NFT: Instagram prepara l’assalto?

NFT: Instagram prepara l’assalto?

Sai cosa sono gli NFT? L’acronimo sta per Non-Fungible Token che in italiano significa Gettone non fungibile e, dunque, non riproducibile. In parole semplici, un NFT è un certificato digitale che attesta la proprietà di un bene digitale garantendogli autenticità e unicità poiché registrato su blockchain. Tutto quello che vediamo su Internet può diventare un NFT, come un video, un disegno, un tweet, una gif o anche un meme e stanno aumentando le piattaforme digitali che vogliono rendere possibile l’acquisto di queste opere digitali. 

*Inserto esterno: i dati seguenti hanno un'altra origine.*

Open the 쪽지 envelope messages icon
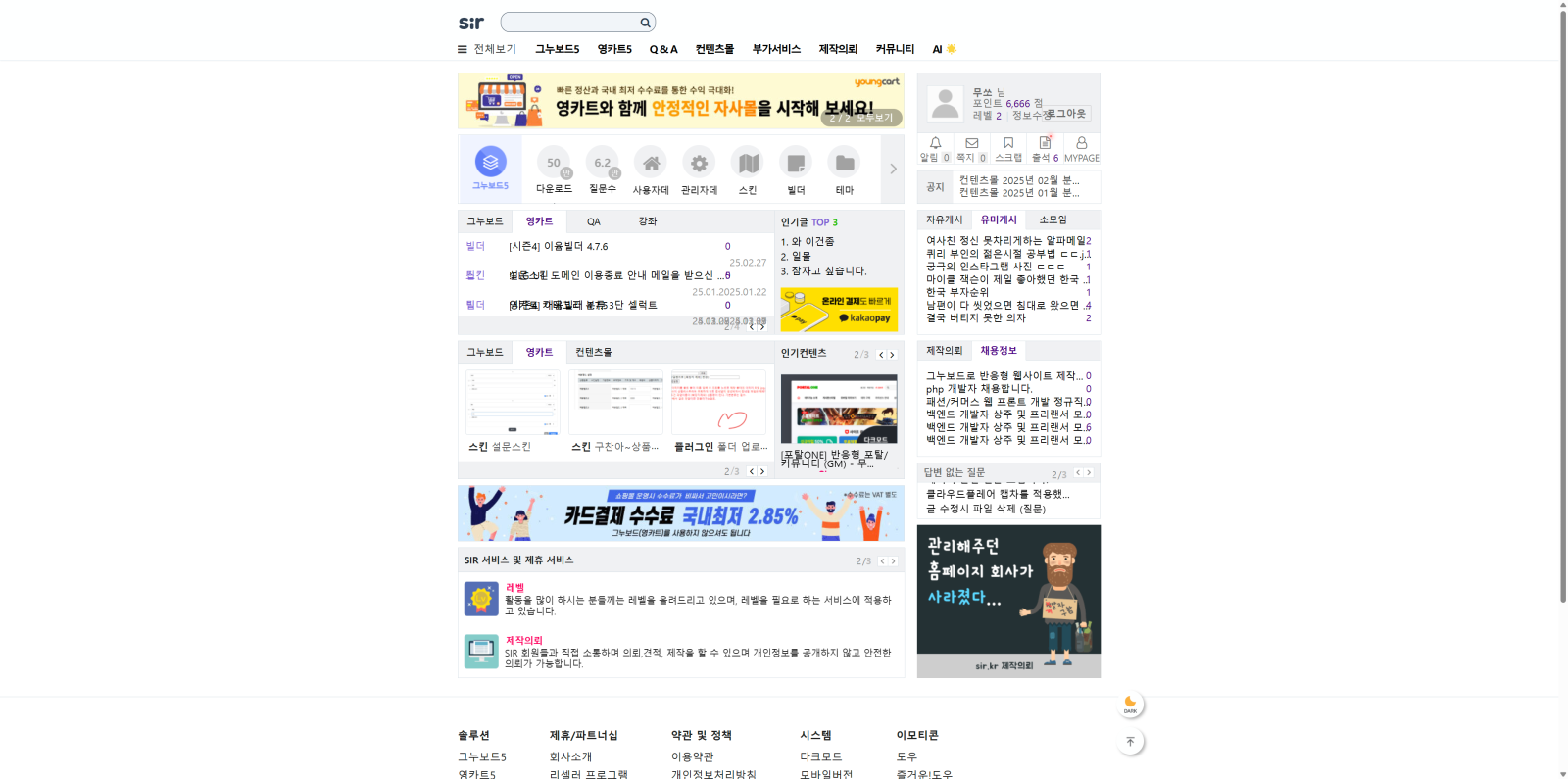 (971, 143)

Vi avevamo già parlato dell’iniziativa di TikTok per entrare nel mercato degli NFT, ovvero lanciare sei video accuratamente selezionati ritenuti culturalmente rilevanti per premiare i creators per il loro contributo donato alla piattaforma tramite la pubblicazione di contenuti; adesso tocca ad Instagram! Pochi giorni fa il CEO di Instagram, Adam Mosseri, tramite una storia pubblicata dal proprio profilo personale, ha annunciato il forte interesse di Instagram verso il mondo degli NFT; infatti, il servizio di social networking sta esplorando diversi modi per riuscire a rendere gli NFT maggiormente accessibili ad una base di utenti più ampia ed integrare, dunque, questi asset all’interno della piattaforma. 

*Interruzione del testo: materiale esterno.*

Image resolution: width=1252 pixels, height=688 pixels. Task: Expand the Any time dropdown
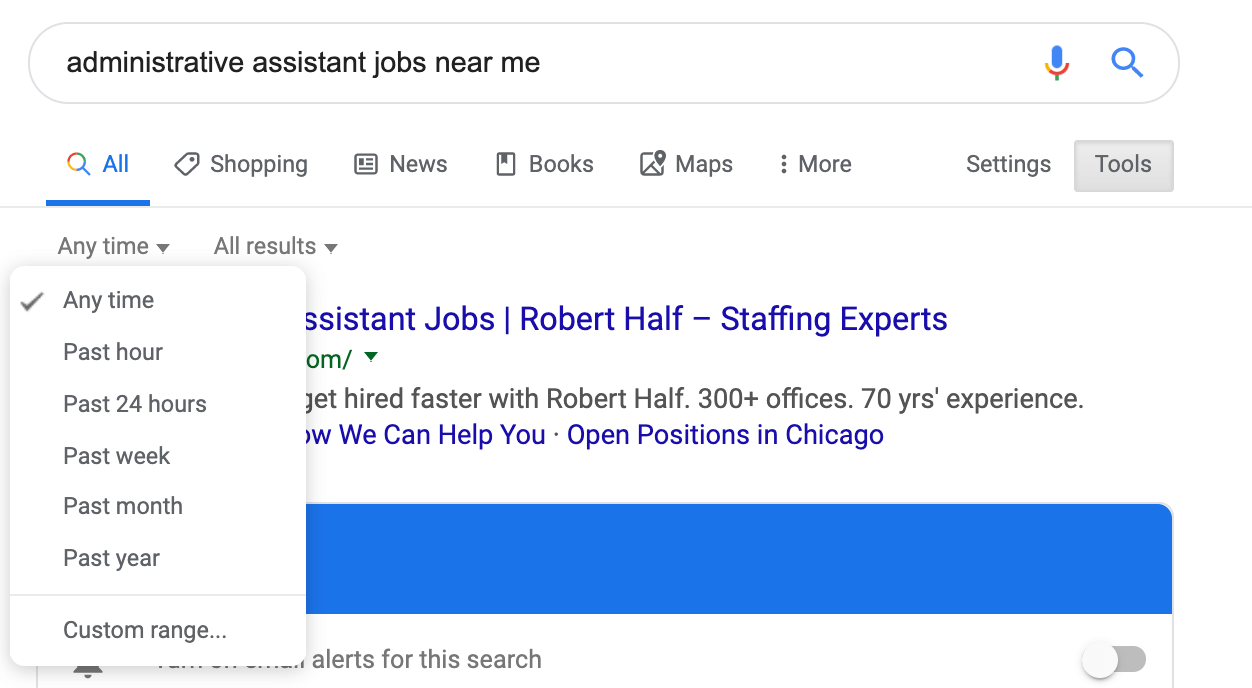(x=113, y=246)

Nessun comunicato stampa è stato rilasciato, tantomeno una dichiarazione ufficiale, anche se Mosseri sembra avere le idee chiare sulla strada che prenderà uno dei social network più famosi al mondo. Oltre ad introdurre gli NFT su Instagram, l’obiettivo è quello di renderli più accessibili per gli utenti e, allo stesso tempo, sostenere i creatori di contenuti. Al momento non si hanno date ufficiali di rilascio di questa nuova funzione né altri dettagli, ma solo le parole di Mosseri veicolate tramite storie: Non abbiamo ancora nulla da annunciare per il momento, ma stiamo attivamente esplorando gli NTF e i modi per renderli accessibili a un’audience più ampia. Credo sia un ambito interessante in cui cimentarsi, e anche un modo per poter sostenere i creatori”.

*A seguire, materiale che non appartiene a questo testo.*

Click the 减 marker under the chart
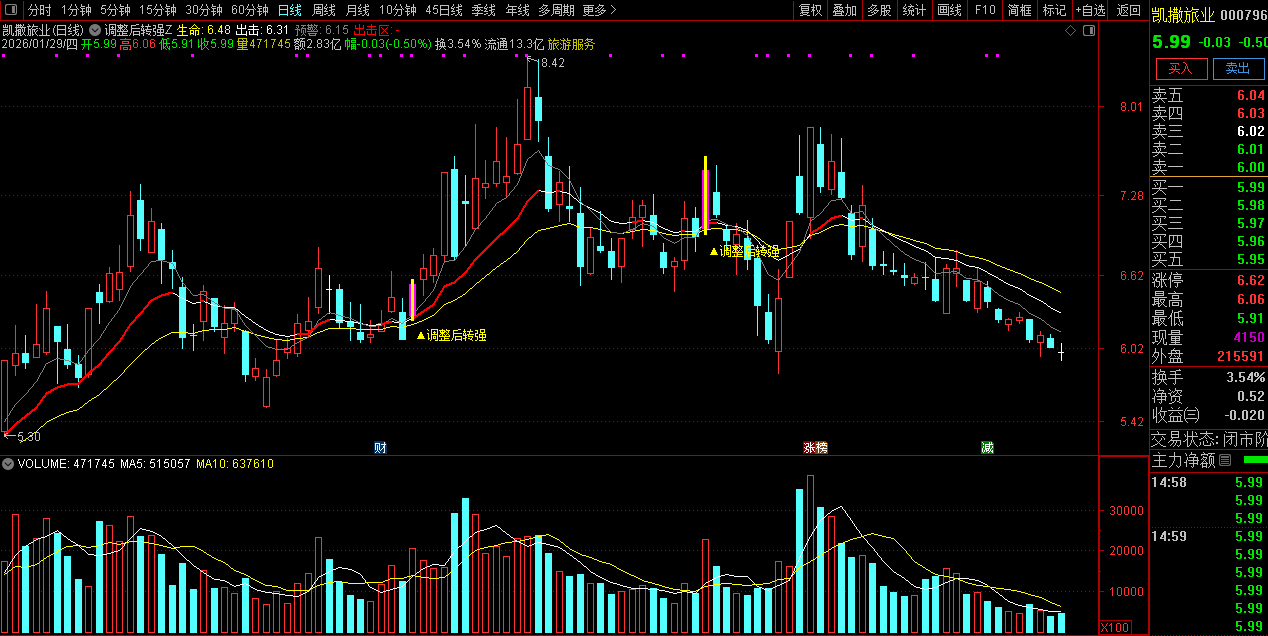 (x=987, y=447)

Questo modo di pensare e di agire ricorda l’iniziativa di TikTok menzionata all’inizio dell’articolo; infatti, tenendo conto delle parole di Mosseri, anche Instagram ha come interesse principale quello di dare più spazio e riconoscenza ai creators, cercando costantemente nuovi modi per supportarli e spronarli ad utilizzare la piattaforma, permettendo loro di vendere i contenuti che producono sotto forma di token. Mosseri non si è fatto sfuggire l’occasione di nominare il suo competitor ed a tal proposito ha dichiarato: “La produzione creativa che avviene su TikTok aiuta ad alimentare la cultura e ad avviare trends che vanno anche oltre la piattaforma stessa. Man mano che il mercato dei creatori di contenuti continua a crescere, dobbiamo continuare a cercare nuovi e diversi modi di supportarli”.